> Порядок работы:
1. Что автор текста о штампах называет самым заметным примером опоры на штампы?
2. Воспроизведите из текста о штампах дословно отрывок между словами «Нет, это не» и «потеряется сама история.», включая оба этих места.

> Фрагмент источника:
------------------------------------------------------------

Маячок номер три: опора на штампы.

Избавиться от штампов невозможно. А зачастую даже опасно. Штампы – это клей, что связывает произведение и своим запахом привлекает читателей. Нештампованное произведение всего лишь умеет работать со своими типичными штампами и оформлять их в привлекательной обёртке. Любимые темы и моменты произведений не более чем хорошо выпеченные штампы.

И если вместо булочки вам швыряют сырое тесто без малейшего признака готовки или претенциозную начинку, которую невозможно есть, то на такое спокойно можно оставлять жалобу.

Нет, это не «попадающий в главного героя спецназовец по умолчанию плохо», всё гораздо сложнее. Штампы, ещё раз, не более чем инструменты, не более чем молоток, которым надо забить гвоздь. И этот молоток не должен быть золотым, не должен разламываться от первого удара и не должен оказаться наполовину отвёрткой, потому что это необычно. Да, такое привлечёт внимание и интерес, но если гвоздь в итоге не забит или забит наискосок, то какой от этого толк?

Поэтому я с одинаковой настороженностью воспринимаю как выпячивающие свои штампы произведения, так и стремящиеся их переверсировать. Вторые, пожалуй, даже больше, ибо у первых заранее нет амбиций и потому они могут оказаться лучше ожидаемого. Тем не менее, суть одна: когда упор делается на повторение или выворачивание штампов, то есть неслабая вероятность, что за всем этим потеряется сама история.

Самым заметным примером, на мой взгляд, является «Анти-Сью». В желании ни за что не показывать сильного героя автор втаптывает своего в грязь, наделяя кучей недостатков и заставляя постоянно проигрывать. Вот только цели и смысл нисколько не меняются – одолеть всех врагов и победить по жизни – и герой по-прежнему не может быть убит в первой главе из-за своего проигрыша. Поэтому приходится изворачиваться, вытаскивать из поражений победу или обесценивать их, так или иначе выдавать ему силу, позволять кому-то другому одерживать эти победы… в итоге результат тот же самый, шанс провала заметно выше, а усилий затрачено гораздо больше. Потому что Анти-Сью требует для себя определённого сеттинга, сюжета и окружающих персонажей, в которых он будет работать, простая замена сильного героя на слабого ничего не даёт.

Маячок номер четыре: отсутствие юмора.

Юмор неотъемлемая часть нашей жизни. Он сопровождает даже в темнейшие моменты, предоставляя психике защитный механизм. Отказ от юмора неестественен, даже подозрителен, ведь именно запрет обсмеивать что-то показывает абсолютную уязвимость этого чего-то.

И если произведение отказывается от юмора, то оно столь же неестественно и уязвимо. Не сможет как следует отобразить химию персонажей, смягчить горькие моменты и подчеркнуть радостные, найти пробелы в действиях героев и выделить недостатки злодеев. Юмор попросту один из самых полезных инструментов в руках создателя.

------------------------------------------------------------

(Записи данных)
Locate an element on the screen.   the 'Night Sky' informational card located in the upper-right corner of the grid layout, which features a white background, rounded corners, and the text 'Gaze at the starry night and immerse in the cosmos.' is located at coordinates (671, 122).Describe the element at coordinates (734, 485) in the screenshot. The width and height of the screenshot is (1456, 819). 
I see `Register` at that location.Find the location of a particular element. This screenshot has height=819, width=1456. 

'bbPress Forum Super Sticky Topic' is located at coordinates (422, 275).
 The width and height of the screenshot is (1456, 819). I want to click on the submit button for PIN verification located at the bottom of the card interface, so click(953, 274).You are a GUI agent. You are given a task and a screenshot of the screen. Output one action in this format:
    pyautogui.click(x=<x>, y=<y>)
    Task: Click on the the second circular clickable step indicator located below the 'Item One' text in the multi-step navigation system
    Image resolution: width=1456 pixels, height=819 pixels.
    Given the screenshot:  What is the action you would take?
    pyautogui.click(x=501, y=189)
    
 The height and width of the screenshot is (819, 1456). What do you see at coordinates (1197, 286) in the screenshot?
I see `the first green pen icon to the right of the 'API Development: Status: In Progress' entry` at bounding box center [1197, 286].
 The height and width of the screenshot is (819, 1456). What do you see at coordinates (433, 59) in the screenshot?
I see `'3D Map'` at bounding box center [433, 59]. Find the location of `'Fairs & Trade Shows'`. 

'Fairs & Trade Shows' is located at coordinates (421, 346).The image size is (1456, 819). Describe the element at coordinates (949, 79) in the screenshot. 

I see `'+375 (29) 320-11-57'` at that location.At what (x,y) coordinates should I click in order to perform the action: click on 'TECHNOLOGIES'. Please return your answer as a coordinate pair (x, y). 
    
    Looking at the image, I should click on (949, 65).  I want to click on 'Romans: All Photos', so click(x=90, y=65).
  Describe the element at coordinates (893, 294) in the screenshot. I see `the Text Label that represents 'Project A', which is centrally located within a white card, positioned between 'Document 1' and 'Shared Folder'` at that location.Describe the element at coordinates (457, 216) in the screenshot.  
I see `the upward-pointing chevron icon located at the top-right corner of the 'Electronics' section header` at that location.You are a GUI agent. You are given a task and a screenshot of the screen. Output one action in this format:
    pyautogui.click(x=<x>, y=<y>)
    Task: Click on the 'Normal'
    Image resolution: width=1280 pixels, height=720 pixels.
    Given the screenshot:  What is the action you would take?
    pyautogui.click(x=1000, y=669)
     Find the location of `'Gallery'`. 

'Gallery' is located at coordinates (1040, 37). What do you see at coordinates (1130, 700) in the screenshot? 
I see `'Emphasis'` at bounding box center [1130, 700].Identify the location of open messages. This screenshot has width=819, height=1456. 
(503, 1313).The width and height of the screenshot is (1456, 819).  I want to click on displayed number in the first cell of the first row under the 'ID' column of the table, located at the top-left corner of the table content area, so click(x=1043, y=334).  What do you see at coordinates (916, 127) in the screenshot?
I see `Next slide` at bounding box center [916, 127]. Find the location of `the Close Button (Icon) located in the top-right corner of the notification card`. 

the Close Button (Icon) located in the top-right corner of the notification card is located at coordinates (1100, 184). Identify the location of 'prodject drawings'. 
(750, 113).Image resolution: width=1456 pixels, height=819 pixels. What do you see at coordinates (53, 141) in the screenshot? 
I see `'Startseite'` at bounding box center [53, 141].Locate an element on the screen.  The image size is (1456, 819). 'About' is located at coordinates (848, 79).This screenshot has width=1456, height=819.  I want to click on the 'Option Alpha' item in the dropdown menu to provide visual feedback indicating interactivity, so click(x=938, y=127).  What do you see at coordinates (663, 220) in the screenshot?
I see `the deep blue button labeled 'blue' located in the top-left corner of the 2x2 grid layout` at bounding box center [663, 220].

------------------------------------------------------------

> Ответы к заданиям:
1. «Анти-Сью».

2.
Нет, это не «попадающий в главного героя спецназовец по умолчанию плохо», всё гораздо сложнее. Штампы, ещё раз, не более чем инструменты, не более чем молоток, которым надо забить гвоздь. И этот молоток не должен быть золотым, не должен разламываться от первого удара и не должен оказаться наполовину отвёрткой, потому что это необычно. Да, такое привлечёт внимание и интерес, но если гвоздь в итоге не забит или забит наискосок, то какой от этого толк?

Поэтому я с одинаковой настороженностью воспринимаю как выпячивающие свои штампы произведения, так и стремящиеся их переверсировать. Вторые, пожалуй, даже больше, ибо у первых заранее нет амбиций и потому они могут оказаться лучше ожидаемого. Тем не менее, суть одна: когда упор делается на повторение или выворачивание штампов, то есть неслабая вероятность, что за всем этим потеряется сама история.